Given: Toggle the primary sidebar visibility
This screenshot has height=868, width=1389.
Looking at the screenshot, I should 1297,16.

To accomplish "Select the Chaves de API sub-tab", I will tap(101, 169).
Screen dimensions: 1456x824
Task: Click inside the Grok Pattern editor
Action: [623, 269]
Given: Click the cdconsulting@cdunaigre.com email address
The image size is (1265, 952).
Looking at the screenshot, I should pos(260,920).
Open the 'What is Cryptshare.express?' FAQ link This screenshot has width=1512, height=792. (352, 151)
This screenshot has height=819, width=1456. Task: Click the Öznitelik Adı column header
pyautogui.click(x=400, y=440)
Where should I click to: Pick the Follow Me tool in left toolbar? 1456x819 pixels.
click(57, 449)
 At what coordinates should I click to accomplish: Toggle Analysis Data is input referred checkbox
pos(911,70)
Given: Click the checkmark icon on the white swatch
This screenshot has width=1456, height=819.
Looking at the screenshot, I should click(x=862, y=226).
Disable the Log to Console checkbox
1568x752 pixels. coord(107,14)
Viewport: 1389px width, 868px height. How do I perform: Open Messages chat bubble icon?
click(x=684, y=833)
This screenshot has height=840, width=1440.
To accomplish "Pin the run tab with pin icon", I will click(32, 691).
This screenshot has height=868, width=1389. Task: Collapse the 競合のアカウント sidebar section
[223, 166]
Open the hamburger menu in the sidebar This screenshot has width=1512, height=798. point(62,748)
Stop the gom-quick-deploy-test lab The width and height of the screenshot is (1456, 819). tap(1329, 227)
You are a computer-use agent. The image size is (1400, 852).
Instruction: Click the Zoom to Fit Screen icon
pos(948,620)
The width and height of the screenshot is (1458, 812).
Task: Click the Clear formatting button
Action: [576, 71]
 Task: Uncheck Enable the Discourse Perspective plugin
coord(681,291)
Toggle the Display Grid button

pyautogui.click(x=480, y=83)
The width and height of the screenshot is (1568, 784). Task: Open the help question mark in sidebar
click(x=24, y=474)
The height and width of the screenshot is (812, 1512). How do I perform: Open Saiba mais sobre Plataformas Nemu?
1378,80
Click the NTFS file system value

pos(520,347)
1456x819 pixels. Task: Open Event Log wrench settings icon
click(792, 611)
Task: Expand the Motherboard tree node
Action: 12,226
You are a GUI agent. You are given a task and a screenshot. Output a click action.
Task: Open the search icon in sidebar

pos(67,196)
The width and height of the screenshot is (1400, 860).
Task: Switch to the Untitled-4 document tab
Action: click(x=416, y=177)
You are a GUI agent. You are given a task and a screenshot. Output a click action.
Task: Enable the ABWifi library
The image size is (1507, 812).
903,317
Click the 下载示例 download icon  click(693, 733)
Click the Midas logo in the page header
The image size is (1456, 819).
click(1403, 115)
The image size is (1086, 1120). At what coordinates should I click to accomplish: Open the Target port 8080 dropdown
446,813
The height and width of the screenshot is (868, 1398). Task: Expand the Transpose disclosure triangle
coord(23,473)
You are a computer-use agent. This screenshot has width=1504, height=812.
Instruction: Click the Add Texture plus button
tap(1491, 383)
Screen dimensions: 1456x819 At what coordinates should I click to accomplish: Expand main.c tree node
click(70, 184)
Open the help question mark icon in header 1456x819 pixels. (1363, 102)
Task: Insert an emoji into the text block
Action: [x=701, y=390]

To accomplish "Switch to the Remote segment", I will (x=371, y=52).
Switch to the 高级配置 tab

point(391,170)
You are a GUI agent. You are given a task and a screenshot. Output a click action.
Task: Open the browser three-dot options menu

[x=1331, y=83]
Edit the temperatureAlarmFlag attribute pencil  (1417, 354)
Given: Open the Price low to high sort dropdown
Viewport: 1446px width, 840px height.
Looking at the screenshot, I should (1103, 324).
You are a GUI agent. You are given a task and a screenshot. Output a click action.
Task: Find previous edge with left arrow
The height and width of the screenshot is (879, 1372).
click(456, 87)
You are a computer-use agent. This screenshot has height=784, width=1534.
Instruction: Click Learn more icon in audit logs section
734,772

- [Work request]
Look for the line that contains "Task: Find previous edge with left arrow" in the listing above. Set down that line and each line after it, ending with the last one.

- [Your response]
Task: Find previous edge with left arrow
The height and width of the screenshot is (879, 1372).
click(456, 87)
You are a computer-use agent. This screenshot has height=784, width=1534.
Instruction: Click Learn more icon in audit logs section
734,772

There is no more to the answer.